# Extract provided

--- Begin ---

From Bank to Battlefield
Sergeant Oswald Langton Carlile
Oswald Langton Carlile was a 26-year-old clerk in the Commonwealth Bank's Melbourne office when he enlisted on 6 November 1915. Despite originally enlisting in the 2nd Division Signal Company, Carlile never saw active service. Instead, like many other members of the Commonwealth Bank staff, Carlile was transferred to the Australian Army Pay Corps and then attached to the London Office of the Commonwealth Bank.

--- End ---

# Given material
--- Begin ---

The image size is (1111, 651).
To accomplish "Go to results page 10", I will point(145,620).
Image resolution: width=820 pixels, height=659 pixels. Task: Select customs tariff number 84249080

--- End ---

# Tasks for this exercise
(1) From the text about Sergeant Carlile, extract the part that opens with the words containing "From Bank to" and closes with "the Commonwealth Bank.".
(2) Summarize the text about Sergeant Carlile in two sentences.
(3) According to the text about Sergeant Carlile, which unit did he originally enlist in?
The lines above are separate material, apart from the text about Sergeant Carlile.

# Per-task outputs
(1)
From Bank to Battlefield
Sergeant Oswald Langton Carlile
Oswald Langton Carlile was a 26-year-old clerk in the Commonwealth Bank's Melbourne office when he enlisted on 6 November 1915. Despite originally enlisting in the 2nd Division Signal Company, Carlile never saw active service. Instead, like many other members of the Commonwealth Bank staff, Carlile was transferred to the Australian Army Pay Corps and then attached to the London Office of the Commonwealth Bank.

(2) Oswald Langton Carlile was a 26-year-old clerk in the Commonwealth Bank's Melbourne office when he enlisted on 6 November 1915, originally in the 2nd Division Signal Company. He never saw active service; like many other Commonwealth Bank staff, he was transferred to the Australian Army Pay Corps and attached to the bank's London Office.

(3) The 2nd Division Signal Company.